Whew! Time flies. My first 4 weeks of treatment are complete. Overall, it was pretty much what I expected.
If you’ll remember, I had a HUGE herxheimer reaction on day 3 of treatment. It was exactly what I was most afraid would happen. But I did everything on my detox list just as my doctor had instructed me, and the worst of it did pass within 4-5 hours. I started treatment again on a lower dose of one of the 4 drugs, and things were much better. I still herxed. For about 2 weeks, my symptoms were worse. I felt groggy, and tired, sore and sort of out of it. But it definitely didn’t feel like an emergency or anything. I was able to work and keep up with really minimal social obligations, at least. There was a lot of Netflix and laying on the couch during this time. Toward the end of week 2, I started to feel a little bit better. Most days were my “Lyme normal”. I even had a couple of days where I definitely felt better than I had before treatment; better than my “Lyme normal”. These days were really encouraging. It’s enough to make me believe I am on the right path.

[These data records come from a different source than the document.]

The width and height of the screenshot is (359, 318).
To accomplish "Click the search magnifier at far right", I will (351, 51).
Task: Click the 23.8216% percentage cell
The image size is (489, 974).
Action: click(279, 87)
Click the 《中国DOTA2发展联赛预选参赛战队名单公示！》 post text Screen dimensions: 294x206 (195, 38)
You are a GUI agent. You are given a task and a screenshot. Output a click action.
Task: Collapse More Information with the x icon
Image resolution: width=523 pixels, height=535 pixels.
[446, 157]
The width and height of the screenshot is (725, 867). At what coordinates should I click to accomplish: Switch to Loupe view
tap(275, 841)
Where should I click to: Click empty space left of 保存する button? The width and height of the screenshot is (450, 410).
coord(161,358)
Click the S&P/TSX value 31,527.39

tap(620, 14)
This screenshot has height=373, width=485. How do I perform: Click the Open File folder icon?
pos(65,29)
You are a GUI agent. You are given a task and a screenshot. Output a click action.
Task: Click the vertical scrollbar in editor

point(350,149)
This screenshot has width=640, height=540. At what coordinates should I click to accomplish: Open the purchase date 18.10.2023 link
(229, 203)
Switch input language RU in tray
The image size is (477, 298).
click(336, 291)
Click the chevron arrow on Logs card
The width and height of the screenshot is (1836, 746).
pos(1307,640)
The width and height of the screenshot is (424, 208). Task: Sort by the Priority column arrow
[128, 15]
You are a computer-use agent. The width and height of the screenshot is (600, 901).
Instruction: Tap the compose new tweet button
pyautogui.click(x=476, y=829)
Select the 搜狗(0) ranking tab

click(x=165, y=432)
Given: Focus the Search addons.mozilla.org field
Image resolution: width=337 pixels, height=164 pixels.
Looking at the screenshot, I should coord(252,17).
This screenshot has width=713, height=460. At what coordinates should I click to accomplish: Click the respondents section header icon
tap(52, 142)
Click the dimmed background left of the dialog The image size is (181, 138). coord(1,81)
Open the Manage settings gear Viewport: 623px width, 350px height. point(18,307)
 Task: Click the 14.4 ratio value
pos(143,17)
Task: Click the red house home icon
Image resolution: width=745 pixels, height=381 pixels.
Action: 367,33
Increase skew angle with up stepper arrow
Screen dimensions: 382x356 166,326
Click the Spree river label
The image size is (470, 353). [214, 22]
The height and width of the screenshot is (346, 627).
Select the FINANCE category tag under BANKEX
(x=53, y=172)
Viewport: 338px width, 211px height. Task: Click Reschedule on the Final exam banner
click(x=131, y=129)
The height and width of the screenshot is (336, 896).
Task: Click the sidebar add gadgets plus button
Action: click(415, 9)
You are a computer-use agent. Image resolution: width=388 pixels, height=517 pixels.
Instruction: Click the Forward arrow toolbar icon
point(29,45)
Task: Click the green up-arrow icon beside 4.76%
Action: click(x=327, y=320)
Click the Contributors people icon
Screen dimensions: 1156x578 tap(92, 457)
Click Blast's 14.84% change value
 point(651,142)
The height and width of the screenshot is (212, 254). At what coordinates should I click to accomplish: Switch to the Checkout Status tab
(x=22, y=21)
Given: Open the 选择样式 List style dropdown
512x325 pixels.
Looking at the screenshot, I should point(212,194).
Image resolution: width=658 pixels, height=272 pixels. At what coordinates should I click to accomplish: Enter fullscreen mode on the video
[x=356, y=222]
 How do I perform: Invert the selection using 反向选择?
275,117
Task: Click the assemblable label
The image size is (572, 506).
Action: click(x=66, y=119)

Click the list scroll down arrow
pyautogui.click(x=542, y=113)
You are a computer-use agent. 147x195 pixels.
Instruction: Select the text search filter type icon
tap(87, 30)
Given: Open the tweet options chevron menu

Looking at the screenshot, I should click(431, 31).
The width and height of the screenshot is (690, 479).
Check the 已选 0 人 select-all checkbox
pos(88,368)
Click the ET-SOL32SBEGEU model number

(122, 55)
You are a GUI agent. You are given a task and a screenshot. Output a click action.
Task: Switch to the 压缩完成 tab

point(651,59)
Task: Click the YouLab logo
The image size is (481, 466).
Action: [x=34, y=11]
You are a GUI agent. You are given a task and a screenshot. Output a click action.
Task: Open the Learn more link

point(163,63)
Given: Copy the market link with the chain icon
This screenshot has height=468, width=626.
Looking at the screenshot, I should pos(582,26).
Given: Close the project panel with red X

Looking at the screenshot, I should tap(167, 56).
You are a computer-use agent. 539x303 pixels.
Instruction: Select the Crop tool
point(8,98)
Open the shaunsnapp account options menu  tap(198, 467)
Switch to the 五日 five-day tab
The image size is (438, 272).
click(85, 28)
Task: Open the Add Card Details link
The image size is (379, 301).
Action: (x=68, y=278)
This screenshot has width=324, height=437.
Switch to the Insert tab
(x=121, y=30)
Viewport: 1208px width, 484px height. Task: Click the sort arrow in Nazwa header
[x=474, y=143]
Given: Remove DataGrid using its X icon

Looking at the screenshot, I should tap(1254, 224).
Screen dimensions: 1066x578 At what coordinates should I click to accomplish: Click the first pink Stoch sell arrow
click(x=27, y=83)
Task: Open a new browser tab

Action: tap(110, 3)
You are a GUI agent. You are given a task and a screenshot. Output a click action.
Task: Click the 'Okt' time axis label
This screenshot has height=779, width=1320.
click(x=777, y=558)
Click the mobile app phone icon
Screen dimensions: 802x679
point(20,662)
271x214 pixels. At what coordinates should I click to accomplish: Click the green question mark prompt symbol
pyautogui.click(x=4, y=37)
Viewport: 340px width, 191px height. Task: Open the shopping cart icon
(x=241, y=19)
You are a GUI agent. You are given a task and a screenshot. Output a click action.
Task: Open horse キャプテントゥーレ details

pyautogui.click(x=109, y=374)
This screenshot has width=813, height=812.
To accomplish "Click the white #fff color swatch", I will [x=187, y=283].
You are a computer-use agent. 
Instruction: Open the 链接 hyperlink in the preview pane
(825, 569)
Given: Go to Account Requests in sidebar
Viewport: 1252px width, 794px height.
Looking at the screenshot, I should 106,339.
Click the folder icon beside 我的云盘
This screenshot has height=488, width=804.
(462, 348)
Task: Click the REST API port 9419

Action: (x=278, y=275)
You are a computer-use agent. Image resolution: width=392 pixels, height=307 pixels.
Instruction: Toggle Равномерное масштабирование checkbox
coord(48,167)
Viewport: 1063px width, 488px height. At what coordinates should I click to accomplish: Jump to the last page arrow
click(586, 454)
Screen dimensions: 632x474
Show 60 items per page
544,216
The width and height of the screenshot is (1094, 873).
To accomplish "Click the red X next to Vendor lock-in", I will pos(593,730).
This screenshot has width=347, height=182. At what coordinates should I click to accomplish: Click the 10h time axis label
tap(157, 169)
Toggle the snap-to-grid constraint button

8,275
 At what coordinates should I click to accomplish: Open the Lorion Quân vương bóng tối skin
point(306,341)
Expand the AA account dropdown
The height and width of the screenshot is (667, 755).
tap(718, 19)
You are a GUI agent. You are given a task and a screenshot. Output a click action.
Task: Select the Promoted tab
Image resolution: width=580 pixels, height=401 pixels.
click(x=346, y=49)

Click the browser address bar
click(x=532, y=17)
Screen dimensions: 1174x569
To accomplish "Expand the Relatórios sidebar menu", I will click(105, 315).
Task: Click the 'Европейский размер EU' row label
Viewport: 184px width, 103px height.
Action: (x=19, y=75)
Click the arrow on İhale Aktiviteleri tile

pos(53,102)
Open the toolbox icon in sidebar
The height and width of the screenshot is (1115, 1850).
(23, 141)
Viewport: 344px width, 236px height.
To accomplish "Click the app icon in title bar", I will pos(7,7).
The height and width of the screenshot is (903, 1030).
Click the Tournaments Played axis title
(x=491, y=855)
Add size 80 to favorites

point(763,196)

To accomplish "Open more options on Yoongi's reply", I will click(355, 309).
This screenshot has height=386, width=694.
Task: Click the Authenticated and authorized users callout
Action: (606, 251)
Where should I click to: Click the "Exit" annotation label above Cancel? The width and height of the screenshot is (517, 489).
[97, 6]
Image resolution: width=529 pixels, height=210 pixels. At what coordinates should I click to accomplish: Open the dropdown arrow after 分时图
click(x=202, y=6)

The only symptom of mine that got worse on treatment and that has stayed consistently worse is blurry eyes. It started when I went on minocycline, which is an Lyme-fighting antibiotic that crosses the blood brain barrier. My vision is so blurry now that I can’t read street signs (even the big freeway ones). I even had one day where I couldn’t crisply make out my own features in the mirror, or read text on my mobile phone. This is super troubling to me, but it makes sense. Lyme has done a real number on my eyes over time. I had very blurry vision before I was even diagnosed and treated; I was changing between 3 prescription lenses throughout the day and had had optic neuritis 3 times over the years (twice in my left eye, once in my right). It’s obvious to me that my eyes have been one of my most intense and consistent locations of infection. So when I added in minocycline and it traveled into my brain and started killing bugs that are living in my optic nerves, those bugs released toxins. My optic nerves are super inflamed from the combination of active infection and die off toxicity. They will probably stay that way a while. My doctor assures me that my vision will come back, I just have to be patient.
I begin month 2 of treatment tonight, so I expect the next week or two to be rough again. It’s funny, I’m almost as scared of herxing as I was when I first started treatment. Maybe this never gets easy! I was diagnosed with one Lyme co-infection, called Bartonella, so in addition to my Lyme-fighting drugs, I’m adding in Bartonella treatment this time as well. I’m as excited as I am nervous. I think (and my Lyme doctor agrees) that most of my current symptoms actually stem more from Bartonella than they do from Lyme. So this feels like a big important step in my treatment.
Only the brave prosper in this fight, so I’m taking the next step as boldly as this sick girl can manage! Let’s kill some bugs, folks.